They provided some additional guidelines if you decide to bypass them for one reason or another.
Here are the most relevant portions of the recent update:
“If you have to set bypassing, you should do this carefully because Microsoft will honor your configuration request and potentially let harmful messages pass through. Additionally, bypassing should be done only on a temporary basis. This is because spam filters can evolve and verdicts could improve over time….”

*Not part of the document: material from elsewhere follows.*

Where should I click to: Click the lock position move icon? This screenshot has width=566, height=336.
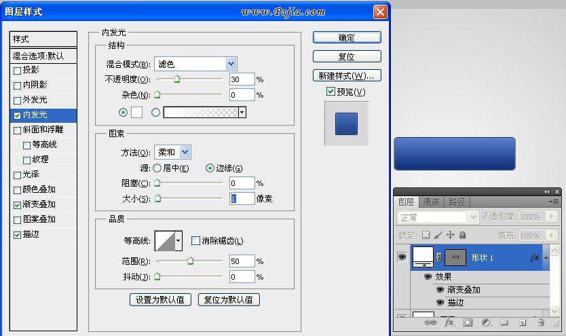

If you decide you want or need to bypass anyway, the company offered the following additional suggestions:
- Never put domains that you own onto the Allow and Block lists
- Never put common domains, such as Microsoft.com and office.com onto the Allow and Block lists
- Do not keep domains on the lists permanently, unless you disagree with the verdict of Microsoft
You and your IT staff are likely already aware of this. If not, Microsoft maintains a living document on their support website where they keep a comprehensive list of security best practices for Office 365. If you haven’t seen it before, or if it’s been a while since you reviewed it, it pays to take some time to look it over.
On a related note, the company recently sent out a bulletin advising all Office 365 customers and admins to report junk email messages for analysis using the Microsoft Junk Email Reporting add-on. This is in order to help reduce the number and effect of future junk email messages. If you and your team aren’t already in the habit of doing this, now is an excellent time to start.